I was talking with a friend today about the almost-perfect game last night. I asked him if he thought MLB should overturn the call. He said no. I asked why. He relayed an interesting anecdote that puts a metaphysical spin on baseball.
Once he was serving as a first base umpire in a little league game. There was a close play at first, and he called the runner out. After the inning, a fan told the him that he blew the call, and the runner touched first base before the first baseman made the catch. He said that very well may be true, but the runner was out because he called him out.
In other words, an out is whatever the umpire says it is. Even if the runner made it across first base before the catch, if the umpire says he’s out, he’s out. Subsequent protestations to the umpire, and in perhaps the commissioner of major league baseball, don’t change the fact that the runner was out.
So, I asked, what is an out? Whatever an umpire says it is? nIf a tree falls in a forest, and there is no one there to hear it it, does it make a sound? If the first baseman catches the ball before the runner touches first, but the umpire does not see it that way, is the runner out?

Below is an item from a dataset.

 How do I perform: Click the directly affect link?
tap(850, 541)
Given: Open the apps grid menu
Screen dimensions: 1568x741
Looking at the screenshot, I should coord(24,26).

A little metaphyiscal baseball inquiry.
He also made an interesting comment about making calls at first. When serving as an umpire at first base, he said it is impossible to keep your eyes on the base and on the catch. You can’t see two things at once. So what he does, is keep his eyes on the base, and listens for the ball hitting the first baseman’s glove. If he hears the ball hit the glove before the runner touches first, he’s out. If you keep your eye on the glove, you won’t hear the first baseman hitting the bag.
If you look at this picture from yesterday’s game, it looks as if Joyce’s head and eyes are focused on the catch, not on the bag. Perhaps this contributed to the blown call? Who knows.